[Einträge, entnommen aus einer Sammlung]
%%

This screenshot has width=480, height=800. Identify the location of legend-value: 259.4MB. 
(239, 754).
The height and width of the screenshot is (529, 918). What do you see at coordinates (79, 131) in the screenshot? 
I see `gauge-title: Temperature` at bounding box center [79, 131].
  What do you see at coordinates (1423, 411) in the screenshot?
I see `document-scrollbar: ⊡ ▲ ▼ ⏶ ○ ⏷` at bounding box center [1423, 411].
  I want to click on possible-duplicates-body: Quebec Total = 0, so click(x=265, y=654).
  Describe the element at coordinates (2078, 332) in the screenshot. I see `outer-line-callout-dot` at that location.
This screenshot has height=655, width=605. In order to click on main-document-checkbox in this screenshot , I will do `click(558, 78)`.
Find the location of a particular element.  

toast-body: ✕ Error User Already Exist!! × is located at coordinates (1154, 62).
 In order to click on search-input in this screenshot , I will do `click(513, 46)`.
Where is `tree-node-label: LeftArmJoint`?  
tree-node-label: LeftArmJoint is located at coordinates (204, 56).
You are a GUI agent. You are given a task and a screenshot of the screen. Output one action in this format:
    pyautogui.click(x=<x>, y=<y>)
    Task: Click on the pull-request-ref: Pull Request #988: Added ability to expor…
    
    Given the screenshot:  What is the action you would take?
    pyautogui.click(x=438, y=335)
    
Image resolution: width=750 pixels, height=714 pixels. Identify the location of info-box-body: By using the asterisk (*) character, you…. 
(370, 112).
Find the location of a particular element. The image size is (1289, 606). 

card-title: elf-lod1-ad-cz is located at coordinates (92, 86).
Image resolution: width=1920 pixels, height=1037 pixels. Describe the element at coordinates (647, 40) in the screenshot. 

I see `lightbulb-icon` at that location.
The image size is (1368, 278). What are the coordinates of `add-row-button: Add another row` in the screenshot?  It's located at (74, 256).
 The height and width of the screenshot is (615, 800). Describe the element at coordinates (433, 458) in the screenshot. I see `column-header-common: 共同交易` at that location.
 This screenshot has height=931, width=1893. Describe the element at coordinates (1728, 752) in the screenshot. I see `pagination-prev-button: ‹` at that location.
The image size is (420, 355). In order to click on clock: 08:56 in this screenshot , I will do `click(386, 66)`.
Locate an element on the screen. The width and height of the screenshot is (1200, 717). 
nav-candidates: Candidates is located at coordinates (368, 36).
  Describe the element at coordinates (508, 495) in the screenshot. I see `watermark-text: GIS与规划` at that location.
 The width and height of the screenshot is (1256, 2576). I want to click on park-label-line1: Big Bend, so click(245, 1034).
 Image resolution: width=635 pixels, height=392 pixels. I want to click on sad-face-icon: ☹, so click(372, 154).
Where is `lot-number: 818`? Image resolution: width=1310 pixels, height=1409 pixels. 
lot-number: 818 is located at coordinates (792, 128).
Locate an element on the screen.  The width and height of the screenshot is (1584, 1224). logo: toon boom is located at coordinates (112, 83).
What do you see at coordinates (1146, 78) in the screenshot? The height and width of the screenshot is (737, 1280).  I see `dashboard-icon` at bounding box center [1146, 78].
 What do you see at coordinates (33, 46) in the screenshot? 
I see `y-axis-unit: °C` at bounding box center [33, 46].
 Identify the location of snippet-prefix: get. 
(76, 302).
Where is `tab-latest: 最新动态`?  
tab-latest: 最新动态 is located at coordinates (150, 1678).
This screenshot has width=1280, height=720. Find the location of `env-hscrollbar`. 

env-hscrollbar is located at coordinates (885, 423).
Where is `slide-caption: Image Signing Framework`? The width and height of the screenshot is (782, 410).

%%

# [ZIEL DER AUFGABE]
Gib sämtliche Einträge oben als Markdown-Tabelle mit den Spalten „Nummer“ und „Eintragszeile“ wieder, wobei jede Zeile eine eigene Tabellenzeile erhält und Leerzeilen wegfallen.

# [ANTWORT UNTEN]
| Nummer | Eintragszeile |
|---|---|
| 1 | This screenshot has width=480, height=800. Identify the location of legend-value: 259.4MB.  |
| 2 | (239, 754). |
| 3 | The height and width of the screenshot is (529, 918). What do you see at coordinates (79, 131) in the screenshot?  |
| 4 | I see `gauge-title: Temperature` at bounding box center [79, 131]. |
| 5 |   What do you see at coordinates (1423, 411) in the screenshot? |
| 6 | I see `document-scrollbar: ⊡ ▲ ▼ ⏶ ○ ⏷` at bounding box center [1423, 411]. |
| 7 |   I want to click on possible-duplicates-body: Quebec Total = 0, so click(x=265, y=654). |
| 8 |   Describe the element at coordinates (2078, 332) in the screenshot. I see `outer-line-callout-dot` at that location. |
| 9 | This screenshot has height=655, width=605. In order to click on main-document-checkbox in this screenshot , I will do `click(558, 78)`. |
| 10 | Find the location of a particular element.   |
| 11 | toast-body: ✕ Error User Already Exist!! × is located at coordinates (1154, 62). |
| 12 |  In order to click on search-input in this screenshot , I will do `click(513, 46)`. |
| 13 | Where is `tree-node-label: LeftArmJoint`?   |
| 14 | tree-node-label: LeftArmJoint is located at coordinates (204, 56). |
| 15 | You are a GUI agent. You are given a task and a screenshot of the screen. Output one action in this format: |
| 16 |     pyautogui.click(x=<x>, y=<y>) |
| 17 |     Task: Click on the pull-request-ref: Pull Request #988: Added ability to expor… |
| 18 |     Given the screenshot:  What is the action you would take? |
| 19 |     pyautogui.click(x=438, y=335) |
| 20 | Image resolution: width=750 pixels, height=714 pixels. Identify the location of info-box-body: By using the asterisk (*) character, you….  |
| 21 | (370, 112). |
| 22 | Find the location of a particular element. The image size is (1289, 606).  |
| 23 | card-title: elf-lod1-ad-cz is located at coordinates (92, 86). |
| 24 | Image resolution: width=1920 pixels, height=1037 pixels. Describe the element at coordinates (647, 40) in the screenshot.  |
| 25 | I see `lightbulb-icon` at that location. |
| 26 | The image size is (1368, 278). What are the coordinates of `add-row-button: Add another row` in the screenshot?  It's located at (74, 256). |
| 27 |  The height and width of the screenshot is (615, 800). Describe the element at coordinates (433, 458) in the screenshot. I see `column-header-common: 共同交易` at that location. |
| 28 |  This screenshot has height=931, width=1893. Describe the element at coordinates (1728, 752) in the screenshot. I see `pagination-prev-button: ‹` at that location. |
| 29 | The image size is (420, 355). In order to click on clock: 08:56 in this screenshot , I will do `click(386, 66)`. |
| 30 | Locate an element on the screen. The width and height of the screenshot is (1200, 717).  |
| 31 | nav-candidates: Candidates is located at coordinates (368, 36). |
| 32 |   Describe the element at coordinates (508, 495) in the screenshot. I see `watermark-text: GIS与规划` at that location. |
| 33 |  The width and height of the screenshot is (1256, 2576). I want to click on park-label-line1: Big Bend, so click(245, 1034). |
| 34 |  Image resolution: width=635 pixels, height=392 pixels. I want to click on sad-face-icon: ☹, so click(372, 154). |
| 35 | Where is `lot-number: 818`? Image resolution: width=1310 pixels, height=1409 pixels.  |
| 36 | lot-number: 818 is located at coordinates (792, 128). |
| 37 | Locate an element on the screen.  The width and height of the screenshot is (1584, 1224). logo: toon boom is located at coordinates (112, 83). |
| 38 | What do you see at coordinates (1146, 78) in the screenshot? The height and width of the screenshot is (737, 1280).  I see `dashboard-icon` at bounding box center [1146, 78]. |
| 39 |  What do you see at coordinates (33, 46) in the screenshot?  |
| 40 | I see `y-axis-unit: °C` at bounding box center [33, 46]. |
| 41 |  Identify the location of snippet-prefix: get.  |
| 42 | (76, 302). |
| 43 | Where is `tab-latest: 最新动态`?   |
| 44 | tab-latest: 最新动态 is located at coordinates (150, 1678). |
| 45 | This screenshot has width=1280, height=720. Find the location of `env-hscrollbar`.  |
| 46 | env-hscrollbar is located at coordinates (885, 423). |
| 47 | Where is `slide-caption: Image Signing Framework`? The width and height of the screenshot is (782, 410). |